- **DATA SHOWN**:
========================================

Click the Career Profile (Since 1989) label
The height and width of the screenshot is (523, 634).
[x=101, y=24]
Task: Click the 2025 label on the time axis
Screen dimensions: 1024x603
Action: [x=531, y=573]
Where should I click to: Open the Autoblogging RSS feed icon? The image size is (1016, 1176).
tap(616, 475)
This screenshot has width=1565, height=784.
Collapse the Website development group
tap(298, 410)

========================================

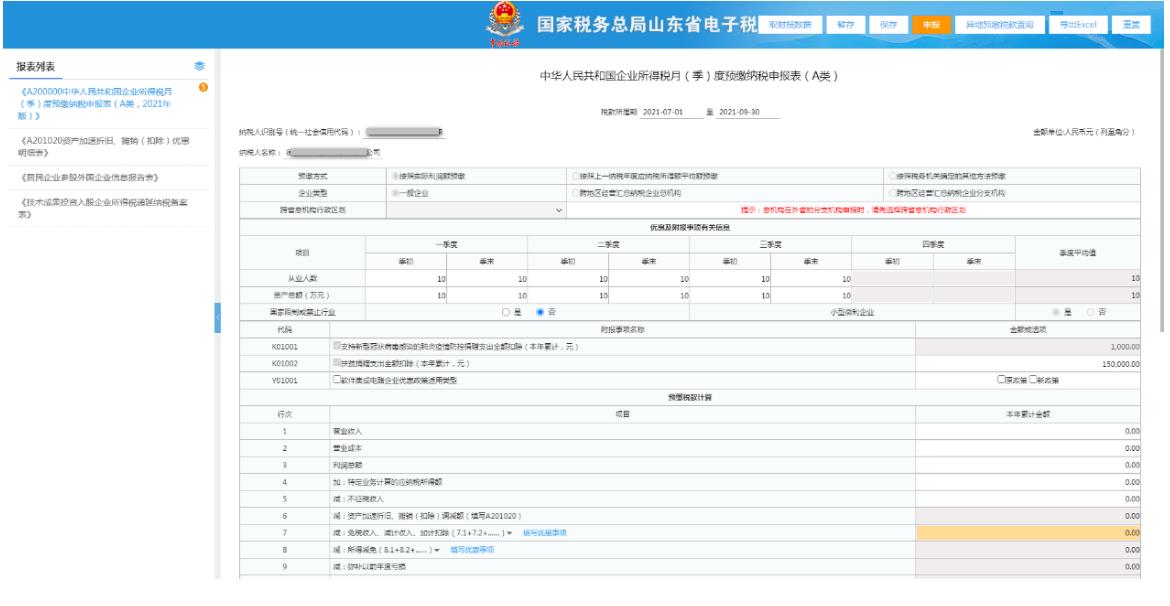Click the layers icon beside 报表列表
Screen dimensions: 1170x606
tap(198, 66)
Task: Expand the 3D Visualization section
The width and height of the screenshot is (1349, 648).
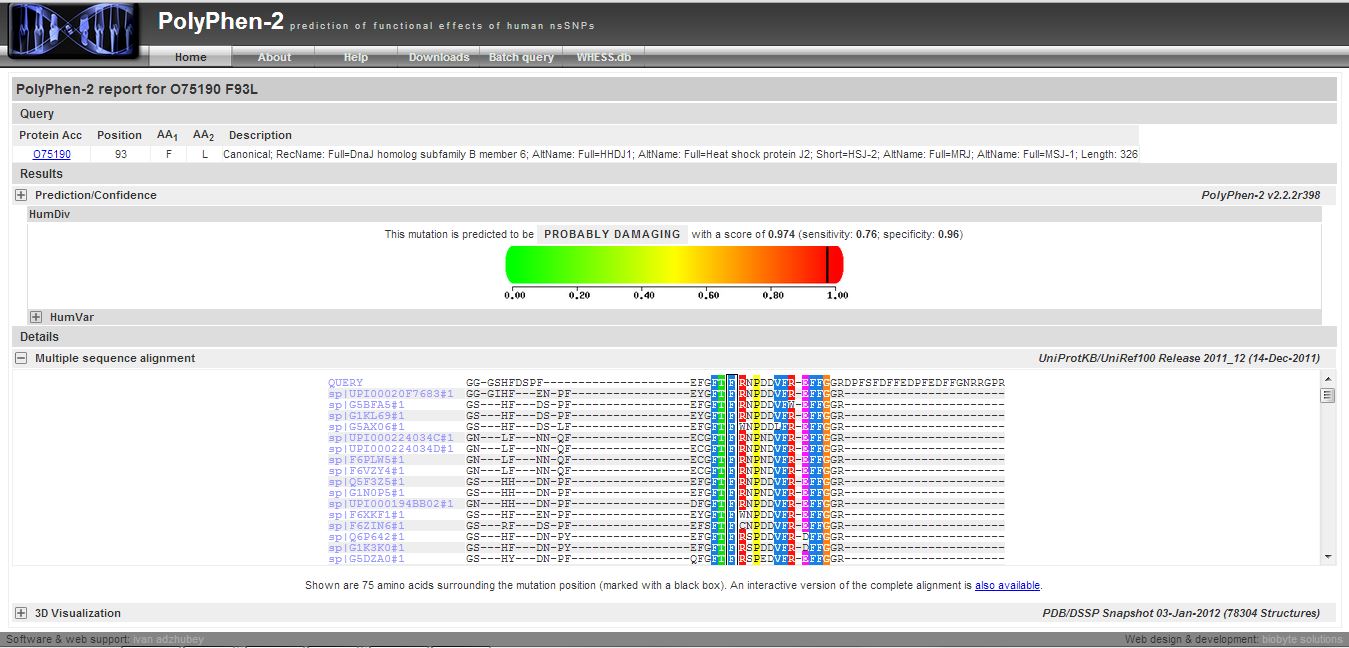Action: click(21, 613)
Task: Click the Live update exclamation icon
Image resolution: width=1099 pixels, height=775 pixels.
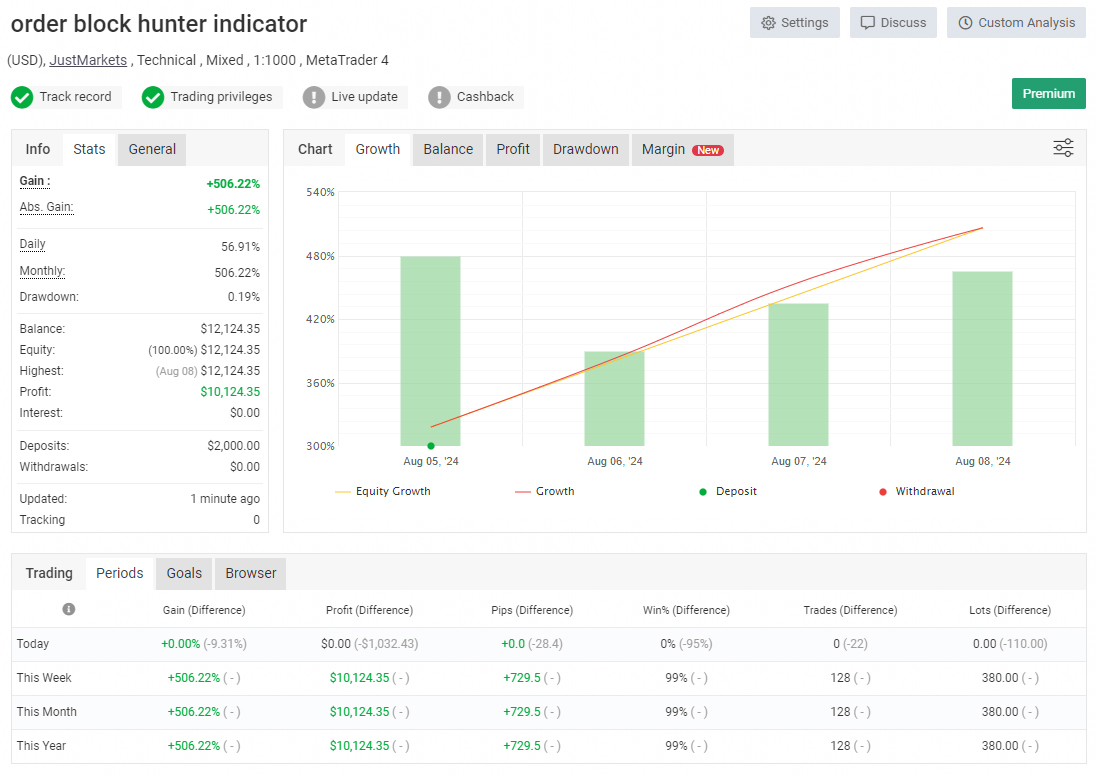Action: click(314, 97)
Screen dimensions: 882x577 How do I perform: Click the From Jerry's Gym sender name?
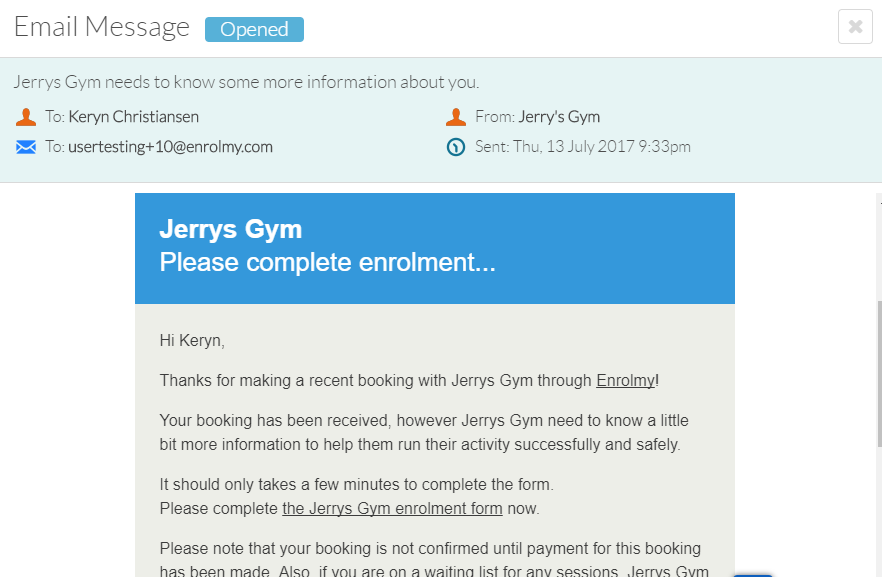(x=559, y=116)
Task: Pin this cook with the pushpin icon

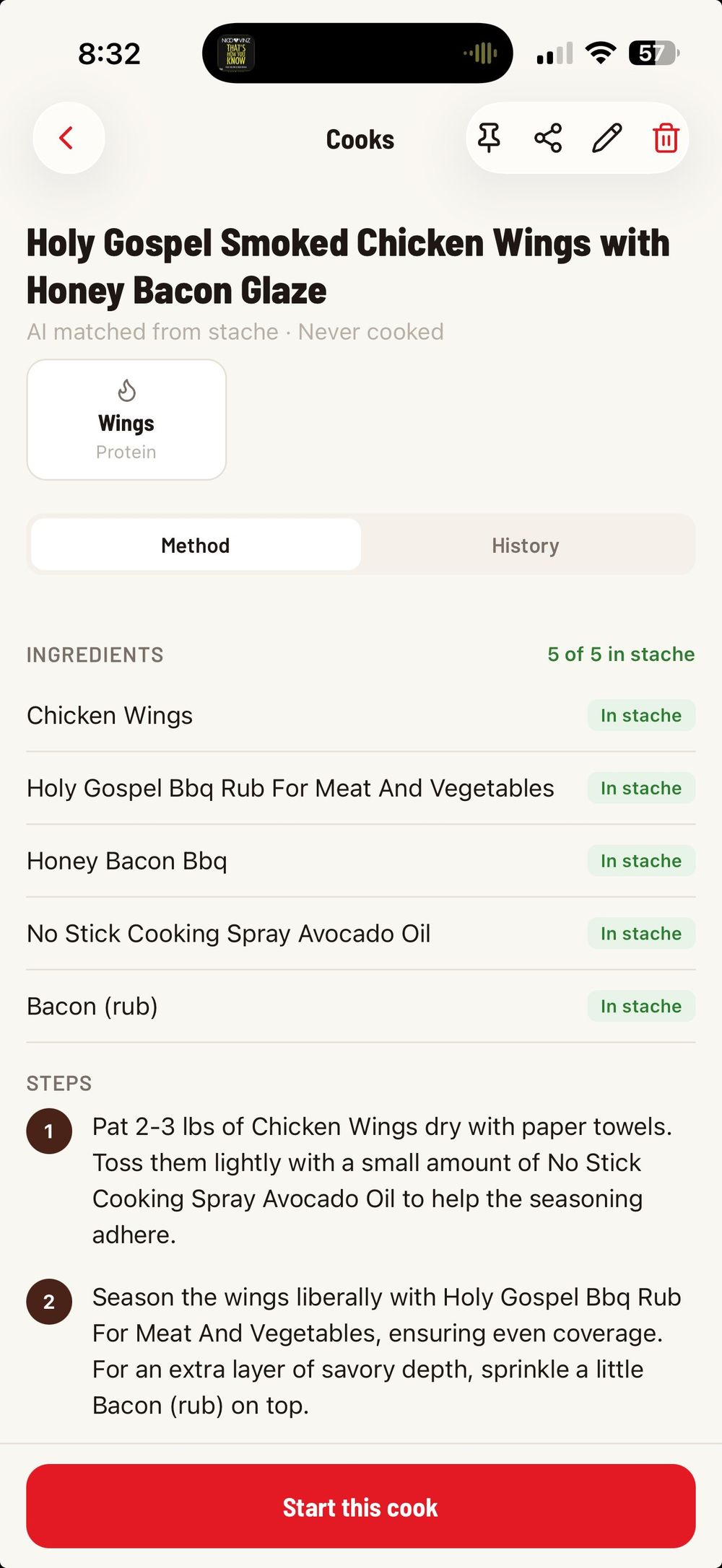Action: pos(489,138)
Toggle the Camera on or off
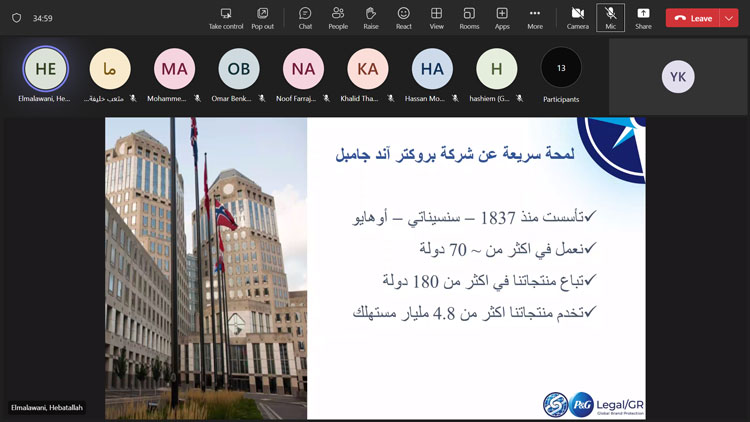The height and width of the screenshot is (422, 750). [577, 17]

========================================

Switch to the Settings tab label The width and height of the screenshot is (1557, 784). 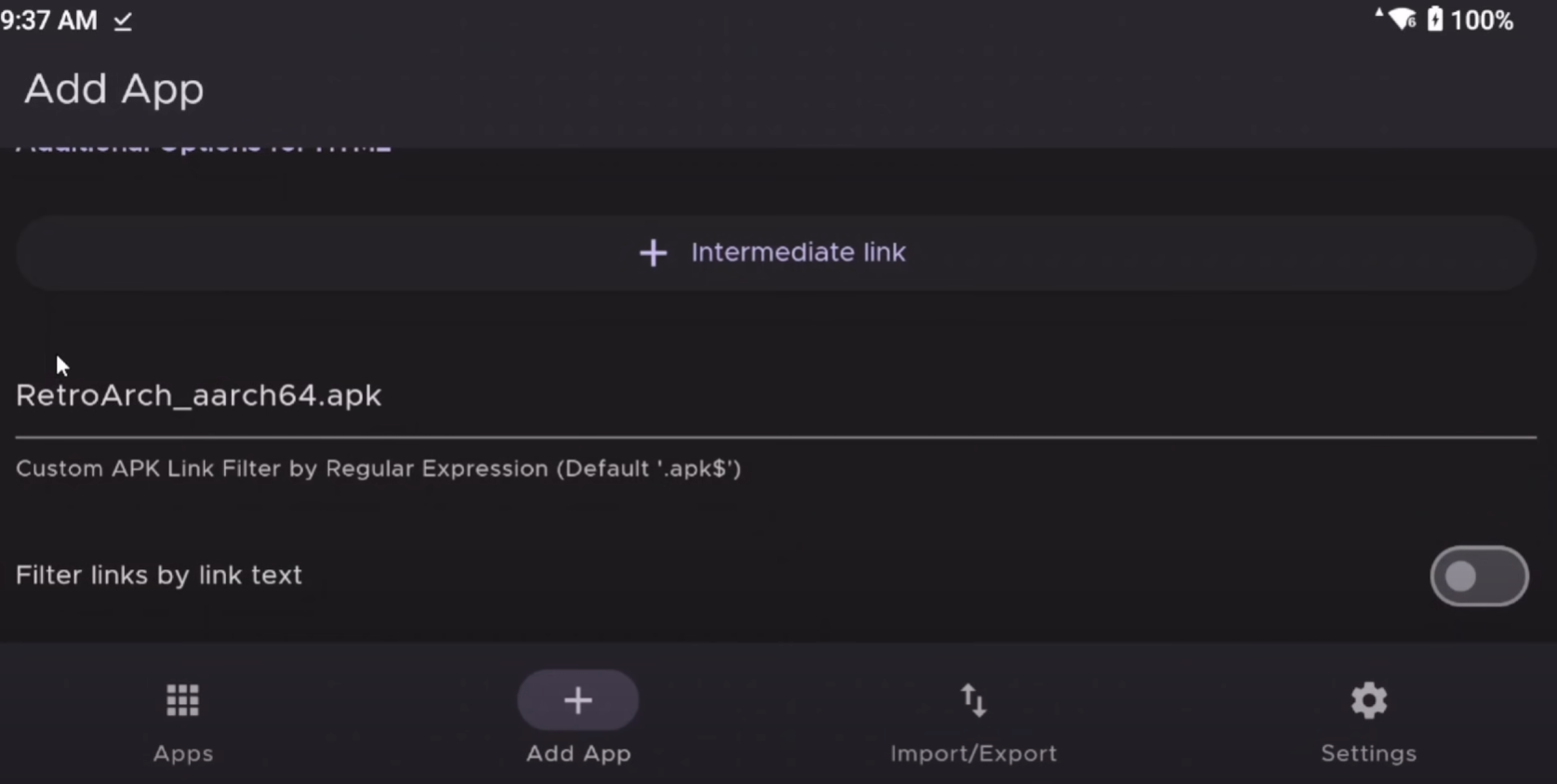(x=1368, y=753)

========================================

Copy the material above verbatim, starting with the line that contains "Click the Career Profile (Since 1989) label" and going on through the line that contains "tap(298, 410)", both lines included.

Click the Career Profile (Since 1989) label
The height and width of the screenshot is (523, 634).
[x=101, y=24]
Task: Click the 2025 label on the time axis
Screen dimensions: 1024x603
Action: [x=531, y=573]
Where should I click to: Open the Autoblogging RSS feed icon? The image size is (1016, 1176).
tap(616, 475)
This screenshot has width=1565, height=784.
Collapse the Website development group
tap(298, 410)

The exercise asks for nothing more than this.